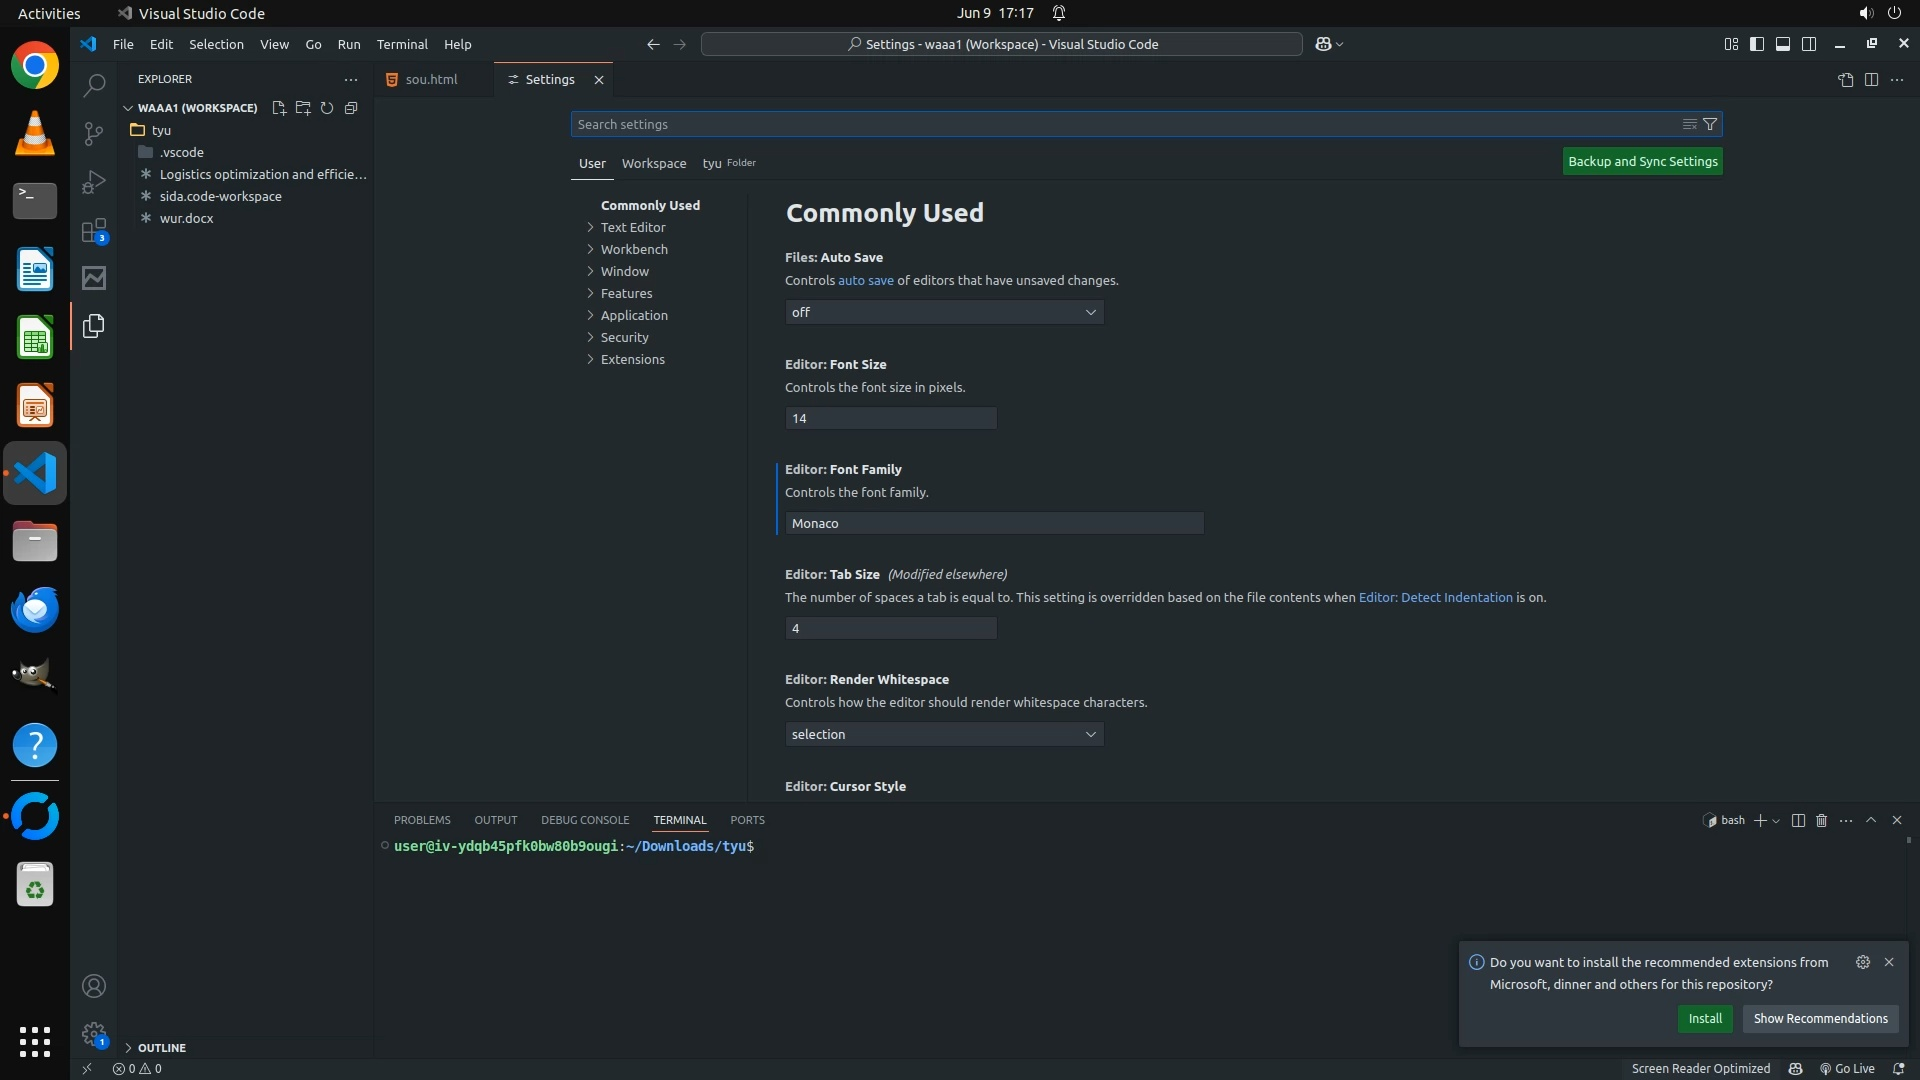Click the New File icon in Explorer
Image resolution: width=1920 pixels, height=1080 pixels.
pos(279,108)
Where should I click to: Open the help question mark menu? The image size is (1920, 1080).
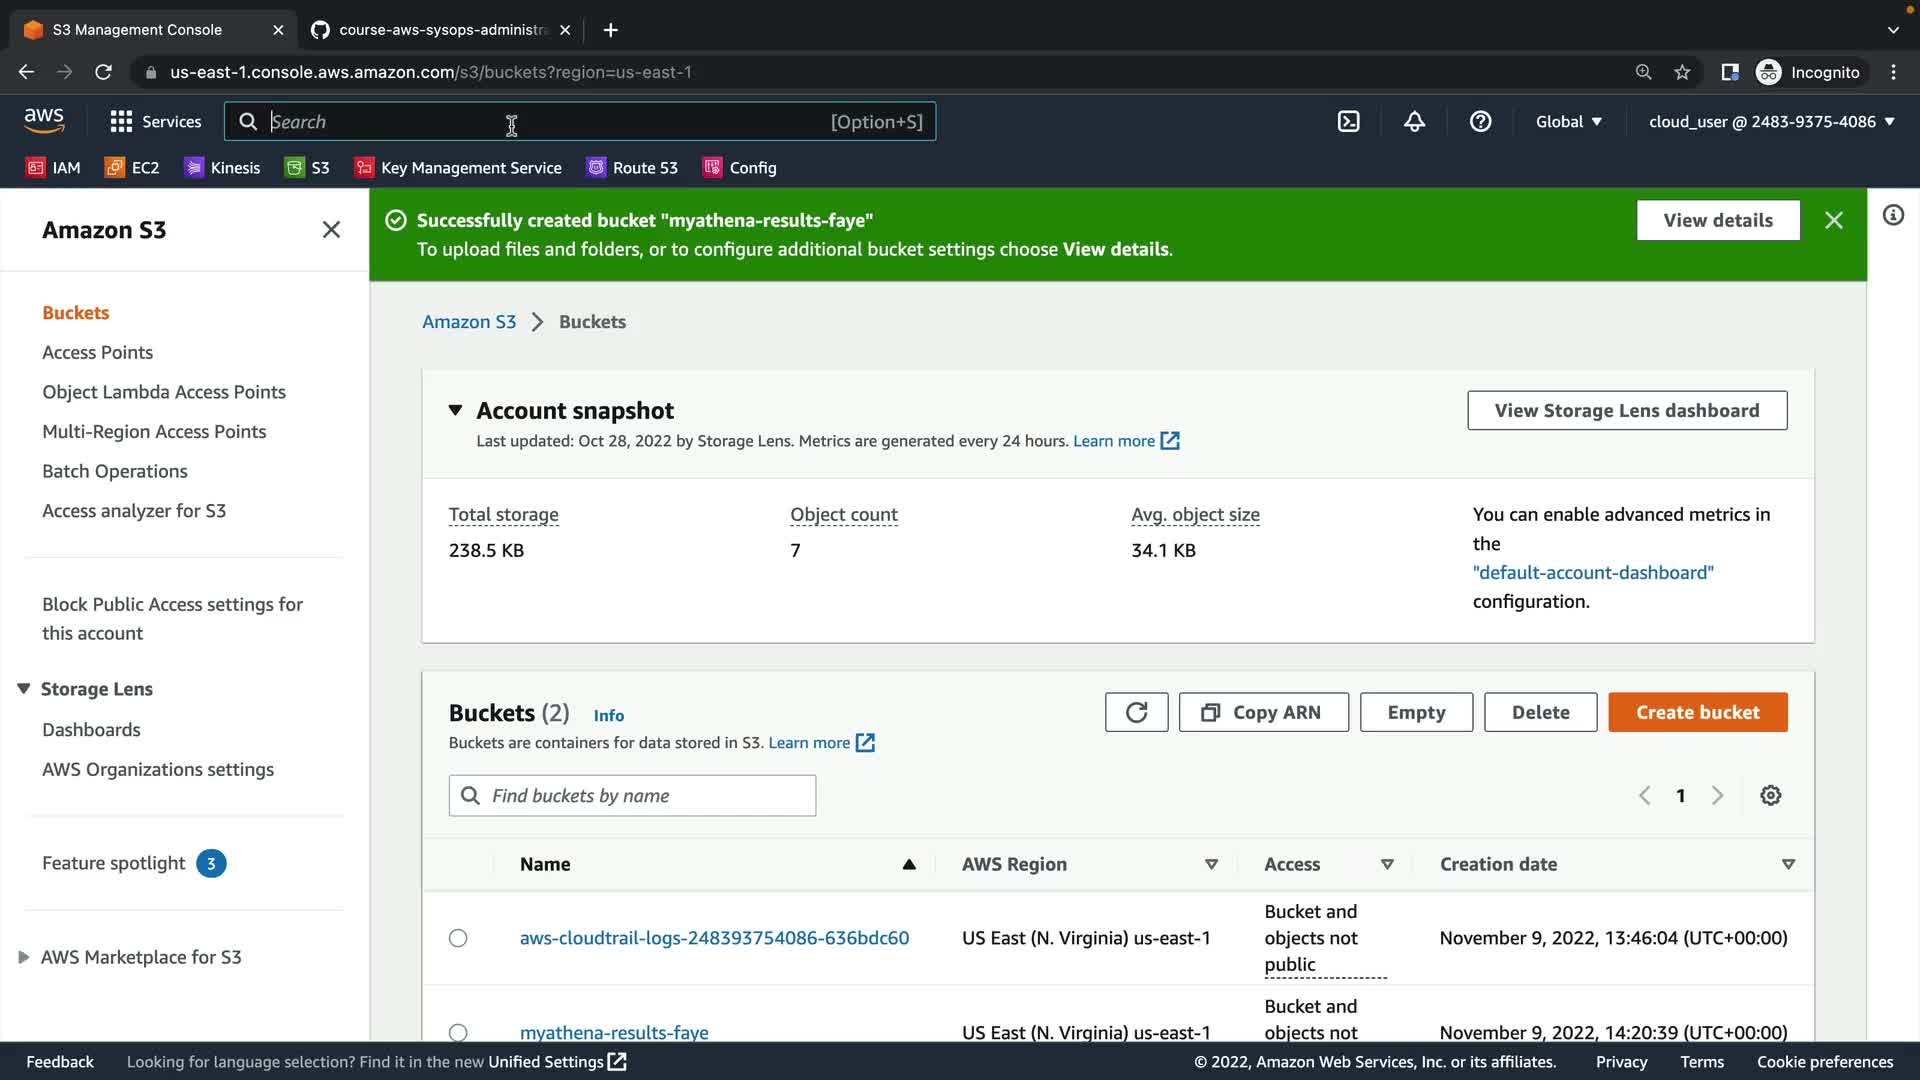click(x=1480, y=122)
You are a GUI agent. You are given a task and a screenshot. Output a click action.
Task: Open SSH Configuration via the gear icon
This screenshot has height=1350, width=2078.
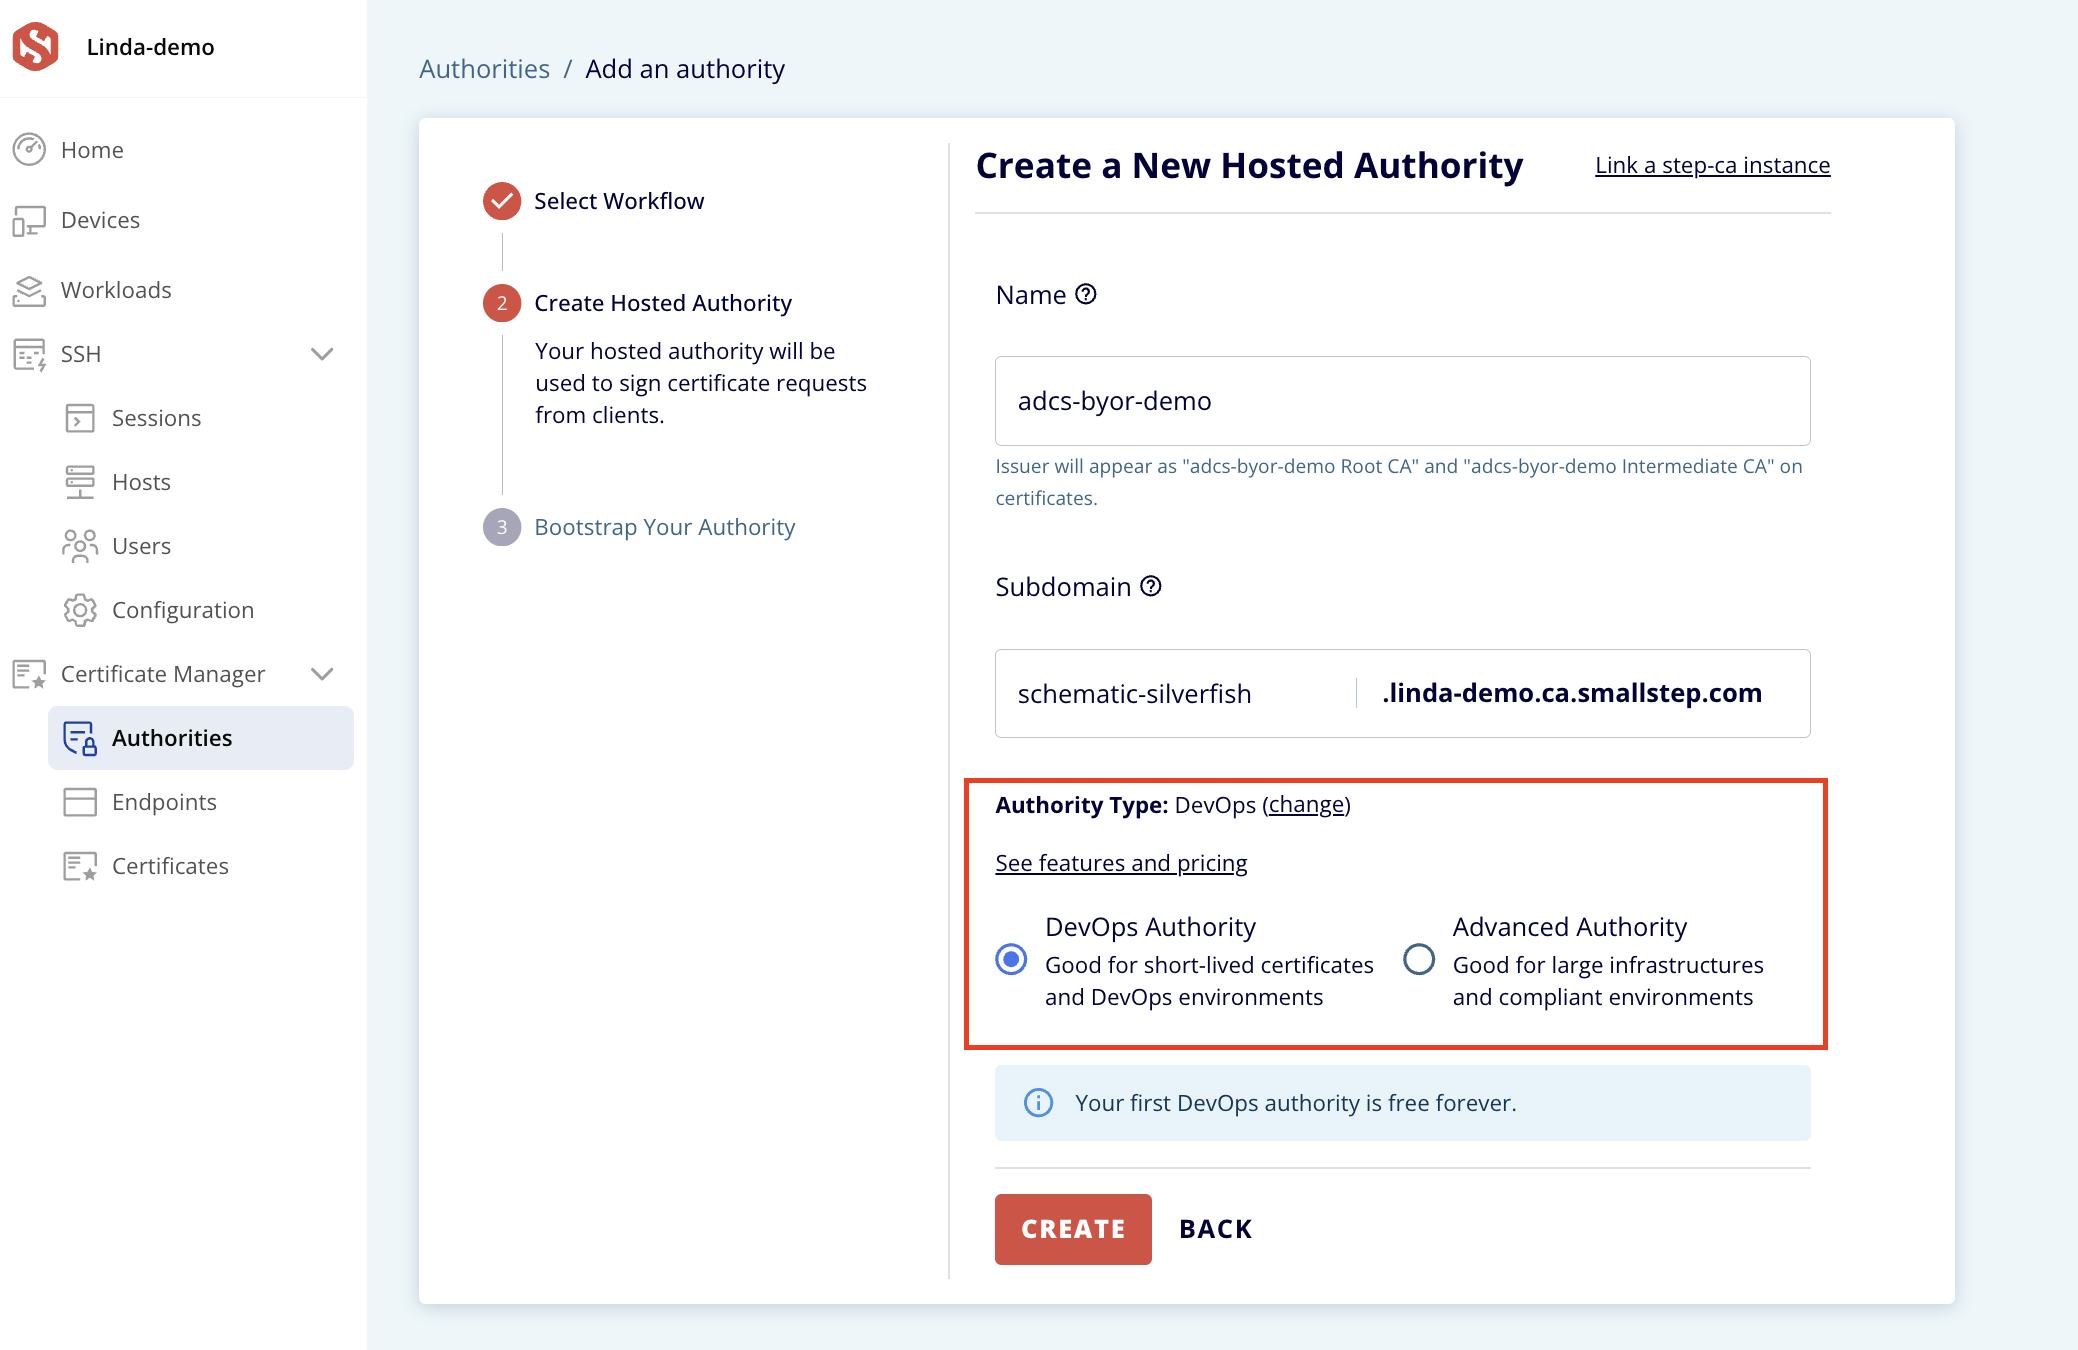82,610
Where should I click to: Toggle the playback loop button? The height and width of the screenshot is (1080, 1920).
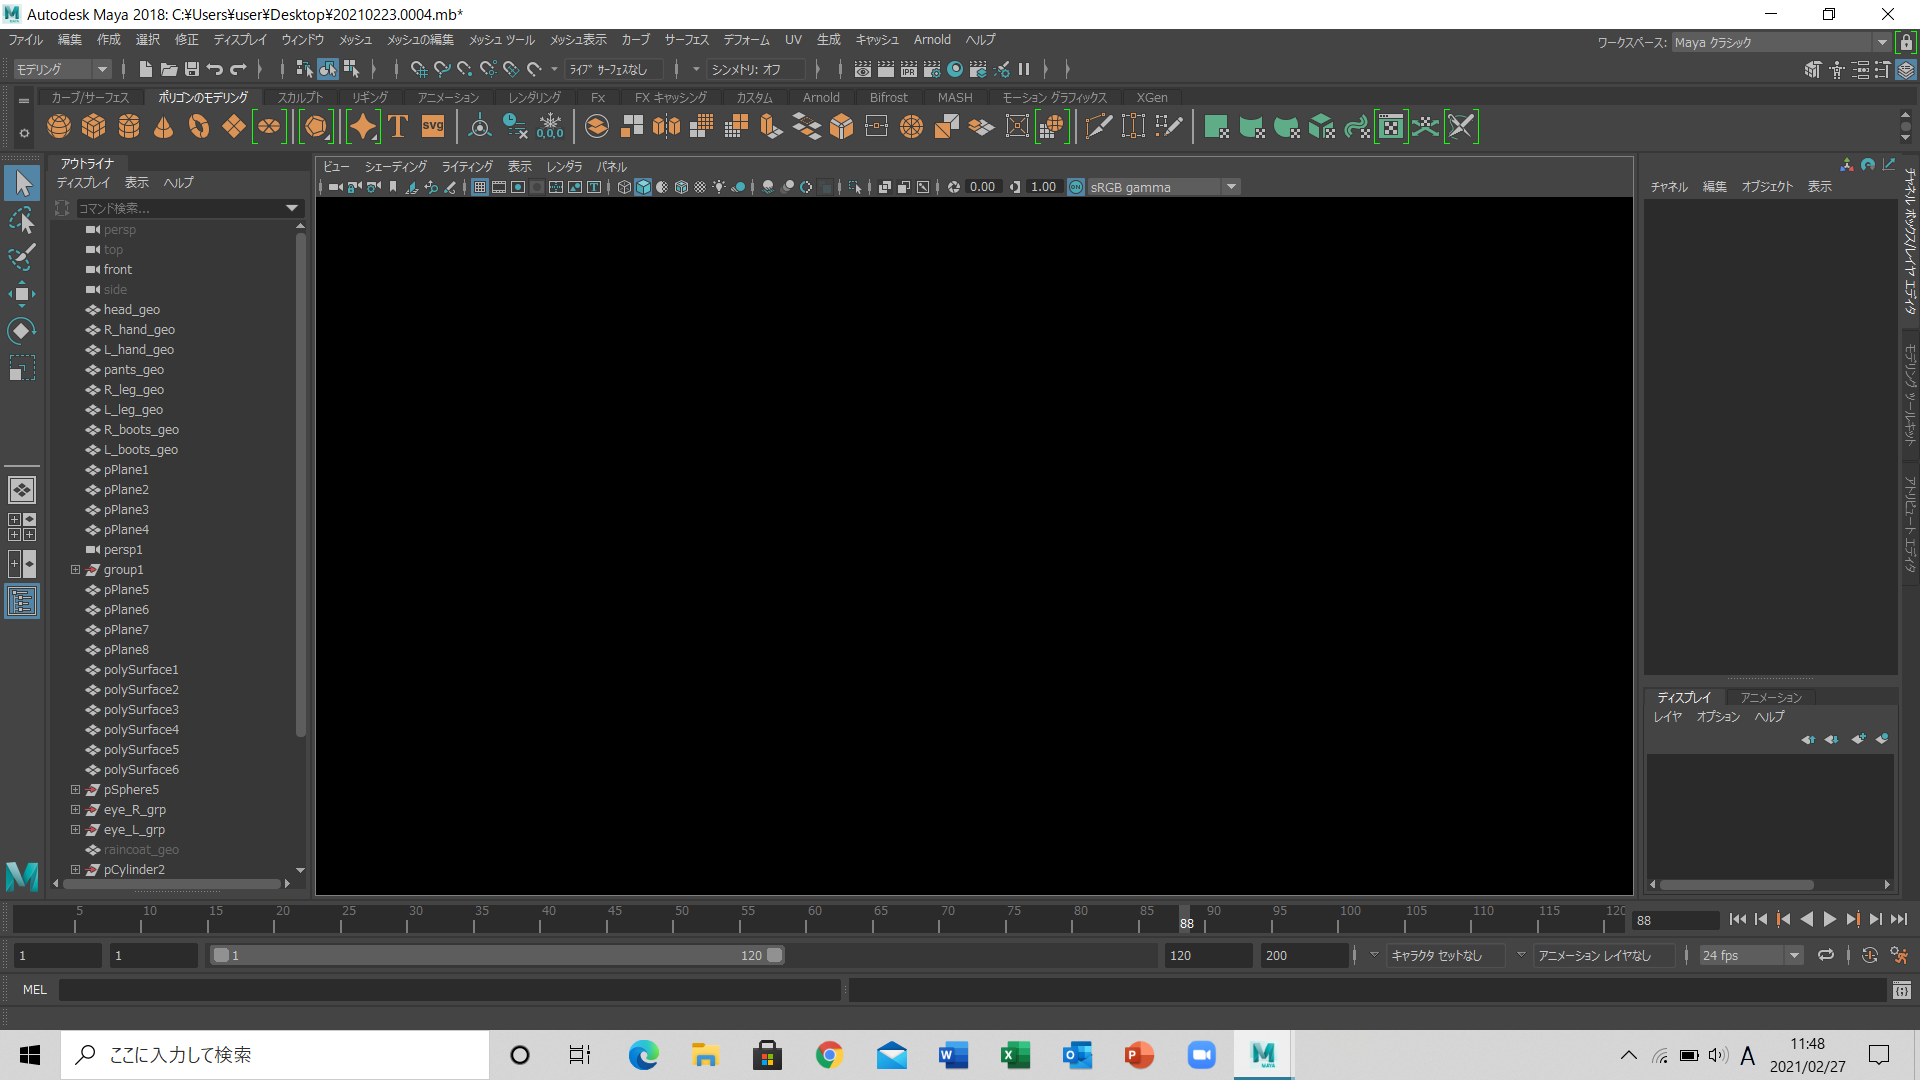point(1826,955)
+ + + +
WHAT YOU ARE ASKED TO DO:
All that is wanted is the lines from the one holding "This screenshot has height=1350, width=2078." through the end of the material, duplicated exactly, with no pictures.

OUTPUT FOR THIS TASK:
This screenshot has height=1350, width=2078.
82,610
Where should I click to: Toggle the playback loop button? The height and width of the screenshot is (1080, 1920).
point(1826,955)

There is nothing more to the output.